One of this year’s critical missions for financial institutions will be to ensure that their systems are battle-ready for open banking, which is expected to fling open wide the doors to a new onslaught from fraudsters.
Thanks to the European Payments Directive (PSD2), which came into effect in January, permitted third parties will be able to demand information from banks about their customers with the aim of offering services and financial products directly. These changes won’t be limited to Europe; many other jurisdictions are expected to follow suit with their own open-banking programs.
While open banking is good news for customers in terms of choice and competition, the changes will expose banks to more attempted fraud. It will present fraudsters with more opportunities to gain access to customer details and therefore access to customer bank accounts and funds.
The big worry for banks is that third parties are not required to have the same rigorous security protecting data, nor do they have sole responsible for how any data leakage or theft might play out. Instead, responsibility for any fraud resulting from data misuse will be shared with the banks. Fortunately, the right tools and controls are already available to help financial institutions mitigate the increased risks. Stepping up anti-fraud defenses will be a major theme for 2018 and beyond as banks seek to protect their customers and thwart criminals.
Open banking is facilitated by APIs, so securing activity stemming from such sources will be a key focus for banks. One way of shoring up defenses is to install systems that check that account activity is genuine, rather than just check the account access itself. Artificial intelligence can be applied to learn how customers use bank services. This focus on customer journeys makes it easier to detect unusual behavior or activity. It can also provide a better defense against fraud than the recognition of correct passwords, for example, which can be stolen, guessed or circumvented.
Another significant trend will see banks tighten their controls on e-banking fraud. Although today mobile internet navigation is more widely used than computer navigation, banks have not done enough to counter the low level of security typically found on mobile devices. They need to add an additional layer of security specifically for mobile devices based on the EMEI number, which is unique to each one, to address specific risks such as SIM-switching.
We also expect to see a rise in scam attacks exploiting AI technology. Where traditional scams aimed to steal a customer ID to access existing accounts or open new ones, we predict that the coming 12 months will see scamming on an industrial scale, as fraudsters use robots to launch attacks.
The scope for such nefarious activity is again significantly increased as a result of open banking and – again – the key to preventing them will be to monitor customer journeys inside the bank. Real-time prevention will be key.
To catch fraudsters at their game, banks will also have to deploy AI to ensure that their security protocols learn from attempted attacks – both internal and external – and develop better anti-fraud protection from the data they gather.
A genuine customer will have a habitual way of making transactions. It is highly unlikely that fraudsters will be able to replicate these journeys. Our advanced monitoring systems ensure that any anomalous behavior is spotted in real time, checked and suspicious transactions stopped immediately before the money has left the account, let alone the country.

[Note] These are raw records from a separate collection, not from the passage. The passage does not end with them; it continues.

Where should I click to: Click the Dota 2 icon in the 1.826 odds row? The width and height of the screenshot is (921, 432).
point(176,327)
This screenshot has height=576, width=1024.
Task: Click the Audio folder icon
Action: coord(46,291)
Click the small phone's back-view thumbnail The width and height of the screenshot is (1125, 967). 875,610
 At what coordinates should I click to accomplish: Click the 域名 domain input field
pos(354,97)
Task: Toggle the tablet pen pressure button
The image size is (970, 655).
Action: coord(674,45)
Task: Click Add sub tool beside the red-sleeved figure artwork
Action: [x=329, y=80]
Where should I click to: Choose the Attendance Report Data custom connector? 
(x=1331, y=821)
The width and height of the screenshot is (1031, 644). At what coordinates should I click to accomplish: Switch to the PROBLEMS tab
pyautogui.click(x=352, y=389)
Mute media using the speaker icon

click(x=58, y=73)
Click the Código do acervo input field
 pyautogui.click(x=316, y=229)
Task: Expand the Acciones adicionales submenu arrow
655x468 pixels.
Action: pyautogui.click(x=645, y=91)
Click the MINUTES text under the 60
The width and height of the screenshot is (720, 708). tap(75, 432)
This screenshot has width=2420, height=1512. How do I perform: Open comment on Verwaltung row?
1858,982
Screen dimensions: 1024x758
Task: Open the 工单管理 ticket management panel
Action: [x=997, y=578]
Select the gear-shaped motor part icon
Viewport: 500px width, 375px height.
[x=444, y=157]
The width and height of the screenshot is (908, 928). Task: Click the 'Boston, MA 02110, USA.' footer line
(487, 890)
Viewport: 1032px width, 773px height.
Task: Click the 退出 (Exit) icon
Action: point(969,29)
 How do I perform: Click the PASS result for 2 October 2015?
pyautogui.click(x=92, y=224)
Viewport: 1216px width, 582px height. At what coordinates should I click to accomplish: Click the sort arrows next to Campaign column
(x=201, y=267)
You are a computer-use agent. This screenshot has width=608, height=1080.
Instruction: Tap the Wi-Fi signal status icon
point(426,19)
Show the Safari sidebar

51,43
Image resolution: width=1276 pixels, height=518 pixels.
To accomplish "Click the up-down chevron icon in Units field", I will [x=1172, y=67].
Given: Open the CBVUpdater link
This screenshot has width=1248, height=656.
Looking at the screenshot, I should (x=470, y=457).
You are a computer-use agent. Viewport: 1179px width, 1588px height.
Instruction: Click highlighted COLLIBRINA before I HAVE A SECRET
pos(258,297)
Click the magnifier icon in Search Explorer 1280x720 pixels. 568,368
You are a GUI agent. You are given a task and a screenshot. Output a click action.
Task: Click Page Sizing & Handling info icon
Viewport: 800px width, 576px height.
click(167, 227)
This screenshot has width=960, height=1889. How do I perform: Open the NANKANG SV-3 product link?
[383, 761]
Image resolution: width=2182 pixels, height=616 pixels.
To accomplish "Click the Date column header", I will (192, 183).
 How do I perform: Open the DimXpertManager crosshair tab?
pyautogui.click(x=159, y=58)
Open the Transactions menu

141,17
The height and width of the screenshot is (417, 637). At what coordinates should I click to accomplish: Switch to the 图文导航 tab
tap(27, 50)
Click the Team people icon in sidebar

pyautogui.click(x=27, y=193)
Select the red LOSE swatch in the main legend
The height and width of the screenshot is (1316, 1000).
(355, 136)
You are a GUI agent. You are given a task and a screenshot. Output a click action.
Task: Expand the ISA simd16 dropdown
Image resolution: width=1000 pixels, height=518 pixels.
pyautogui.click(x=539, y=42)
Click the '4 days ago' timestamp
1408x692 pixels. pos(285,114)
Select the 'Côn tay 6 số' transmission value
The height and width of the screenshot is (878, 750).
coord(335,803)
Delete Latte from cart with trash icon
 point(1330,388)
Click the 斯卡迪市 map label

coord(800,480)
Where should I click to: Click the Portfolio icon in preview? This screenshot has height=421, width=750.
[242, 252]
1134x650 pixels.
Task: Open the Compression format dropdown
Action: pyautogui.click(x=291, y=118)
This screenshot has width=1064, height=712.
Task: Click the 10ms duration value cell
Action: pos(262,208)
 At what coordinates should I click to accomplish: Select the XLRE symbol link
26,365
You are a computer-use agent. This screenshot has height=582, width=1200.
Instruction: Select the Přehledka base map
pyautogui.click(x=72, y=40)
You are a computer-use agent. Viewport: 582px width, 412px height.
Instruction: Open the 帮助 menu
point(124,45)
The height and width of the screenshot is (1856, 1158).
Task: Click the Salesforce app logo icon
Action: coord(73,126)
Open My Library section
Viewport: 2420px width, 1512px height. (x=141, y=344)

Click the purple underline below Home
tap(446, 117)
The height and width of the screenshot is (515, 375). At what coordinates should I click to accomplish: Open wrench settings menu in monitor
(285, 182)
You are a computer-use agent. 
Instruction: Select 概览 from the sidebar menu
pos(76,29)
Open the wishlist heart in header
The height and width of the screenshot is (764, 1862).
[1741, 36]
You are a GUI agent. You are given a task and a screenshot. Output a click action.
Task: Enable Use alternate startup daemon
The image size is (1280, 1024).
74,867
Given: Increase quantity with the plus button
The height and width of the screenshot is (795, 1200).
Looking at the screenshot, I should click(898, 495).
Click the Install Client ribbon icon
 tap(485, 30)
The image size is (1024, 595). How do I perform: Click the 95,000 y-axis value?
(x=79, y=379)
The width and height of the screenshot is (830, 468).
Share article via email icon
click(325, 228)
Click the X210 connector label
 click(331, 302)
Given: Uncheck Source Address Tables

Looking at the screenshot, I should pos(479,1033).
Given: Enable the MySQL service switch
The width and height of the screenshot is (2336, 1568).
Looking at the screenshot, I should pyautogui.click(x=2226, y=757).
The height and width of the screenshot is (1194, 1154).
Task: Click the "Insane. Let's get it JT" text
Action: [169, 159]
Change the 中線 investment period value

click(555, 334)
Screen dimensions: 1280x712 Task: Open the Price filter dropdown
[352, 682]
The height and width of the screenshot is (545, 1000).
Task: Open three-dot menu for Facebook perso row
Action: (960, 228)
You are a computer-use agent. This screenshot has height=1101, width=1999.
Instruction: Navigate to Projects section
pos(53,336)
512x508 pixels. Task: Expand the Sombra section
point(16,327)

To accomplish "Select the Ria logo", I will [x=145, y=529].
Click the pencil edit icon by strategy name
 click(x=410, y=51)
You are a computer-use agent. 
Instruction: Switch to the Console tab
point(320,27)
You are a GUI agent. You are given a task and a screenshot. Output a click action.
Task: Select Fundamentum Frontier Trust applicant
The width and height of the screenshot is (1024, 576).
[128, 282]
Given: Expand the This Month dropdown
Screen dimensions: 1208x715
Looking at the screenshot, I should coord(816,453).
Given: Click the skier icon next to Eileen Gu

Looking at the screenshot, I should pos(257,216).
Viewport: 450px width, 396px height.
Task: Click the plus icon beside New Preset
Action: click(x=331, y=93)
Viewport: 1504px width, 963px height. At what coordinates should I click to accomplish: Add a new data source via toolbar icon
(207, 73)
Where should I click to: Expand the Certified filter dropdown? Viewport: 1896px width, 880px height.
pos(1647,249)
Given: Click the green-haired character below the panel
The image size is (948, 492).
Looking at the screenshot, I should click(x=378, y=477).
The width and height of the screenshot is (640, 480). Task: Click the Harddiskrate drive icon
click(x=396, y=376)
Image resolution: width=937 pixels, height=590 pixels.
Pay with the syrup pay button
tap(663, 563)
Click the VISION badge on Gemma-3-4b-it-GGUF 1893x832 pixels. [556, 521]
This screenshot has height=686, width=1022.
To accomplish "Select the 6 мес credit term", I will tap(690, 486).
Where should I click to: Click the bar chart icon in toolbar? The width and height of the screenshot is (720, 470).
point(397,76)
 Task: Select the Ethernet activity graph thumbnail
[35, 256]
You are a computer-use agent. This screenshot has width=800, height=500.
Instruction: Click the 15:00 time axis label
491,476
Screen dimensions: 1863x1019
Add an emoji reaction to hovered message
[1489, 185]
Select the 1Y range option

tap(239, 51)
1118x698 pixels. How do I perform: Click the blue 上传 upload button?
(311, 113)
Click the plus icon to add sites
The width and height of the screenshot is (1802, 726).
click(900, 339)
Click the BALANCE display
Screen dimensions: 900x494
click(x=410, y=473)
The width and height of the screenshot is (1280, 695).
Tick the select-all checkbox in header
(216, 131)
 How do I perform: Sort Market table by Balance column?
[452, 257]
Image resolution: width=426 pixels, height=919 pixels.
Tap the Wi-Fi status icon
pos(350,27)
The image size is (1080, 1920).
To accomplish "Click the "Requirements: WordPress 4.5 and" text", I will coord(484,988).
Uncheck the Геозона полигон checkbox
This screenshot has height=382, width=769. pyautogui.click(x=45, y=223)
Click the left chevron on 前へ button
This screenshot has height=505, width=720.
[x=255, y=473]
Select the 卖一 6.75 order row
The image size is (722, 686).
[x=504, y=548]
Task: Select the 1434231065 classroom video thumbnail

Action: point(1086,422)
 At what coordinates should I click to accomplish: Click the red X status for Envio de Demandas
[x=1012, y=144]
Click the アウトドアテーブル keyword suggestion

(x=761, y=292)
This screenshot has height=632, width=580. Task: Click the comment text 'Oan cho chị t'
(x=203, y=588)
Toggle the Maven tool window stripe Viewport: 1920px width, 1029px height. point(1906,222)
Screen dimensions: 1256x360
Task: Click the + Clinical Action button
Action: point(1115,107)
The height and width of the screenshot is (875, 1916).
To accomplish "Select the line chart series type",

Traditional rules-based security engines require some 60,000 rules for each fraud case. Putting these together takes time and resources, with many banks tending to update the rules periodically – perhaps monthly – to address changes in fraud patterns. In between times, banks are vulnerable to criminals’ new tricks. AI anti-fraud software, on the other hand, can react quickly, developing new rules to address threats as they emerge.
Finally, we will see more banks automate basic security checks, freeing up resources and manpower to undertake more complex analysis and less repetitive, low-value tasks.
Just as banks’ defenses will evolve in the fight against cyber fraud, so they will be useful to demonstrate compliance with anti-money laundering and counter-terrorist financing regulations. The stakes are only getting higher as regulators impose stiff fines on any breaches of compliance or negligence in cases of fraud. The pressure on banks to do all they can to mitigate the risk is unlikely to diminish any time soon.
While fraudsters might be celebrating the arrival of open banking, they are likely to be disappointed. More and more banks are fortifying their defenses with our tools, implementing effective and efficient deterrents to thwart criminals in 2018.